Extracolonic findings detected by CT colonography are common, occurring in 27% to 69% of persons screened with CT colonography (Appendix Table 4). We identified 9 studies (n = 12,557) that reported estimates of extracolonic findings in asymptomatic persons.49,55,64-70 In these studies, classification of extracolonic findings varied but generally considered 3 types of clinical significance: high (findings that require surgical treatment, medical intervention, or further investigation), moderate (findings that would not require immediate medical attention but would probably require recognition, investigation, or future treatment), and low (findings that would not require further investigation or treatment).

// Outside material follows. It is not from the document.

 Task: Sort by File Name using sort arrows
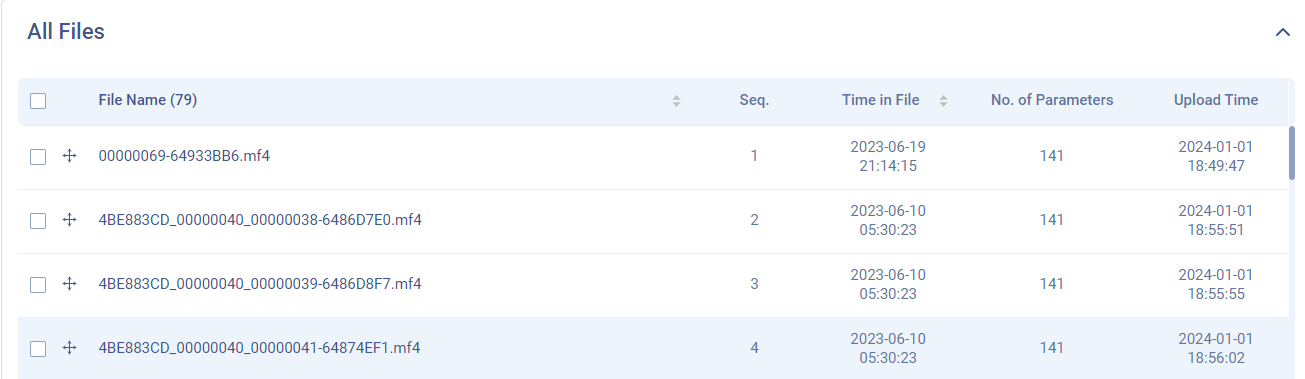pos(676,101)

These 3 categories generally map to the CT Colonography Report and Data System (C-RADS).71, as described elsewhere.25 Extracolonic findings of high clinical significance (for example, indeterminate solid organ masses or chest nodules, abdominal aortic aneurysms ≥3 cm, aneurysms of the splenic or renal arteries, or adenopathy >1 cm) occurred in 4.5% to 11% of asymptomatic populations.49,65-67,69,70 Extracolonic findings of moderate clinical significance (such as renal calculi and small adrenal masses) were equally or more common and occurred in up to 27%.49,64,65,67-70 Because all extracolonic findings of high significance, along with some moderate findings, would require medical follow-up, these have the potential for additional morbidity and cost, as well as potential benefit. Across studies, approximately 7% to 16% of persons undergoing CT colonography were recommended to have additional diagnostic evaluation for extracolonic findings.55,64,65,67,68,70 Only a minority of these findings ultimately warranted definitive treatment (for example, repair of abdominal aortic aneurysm, resection of malignant lesions, or chemotherapy for metastatic lesions).64,65,68-70 Although these estimates provide important contextual information, they are limited by the available studies, which varied greatly in their ability to accurately assess follow-up and in the duration of follow-up, the longest of which was 2 years.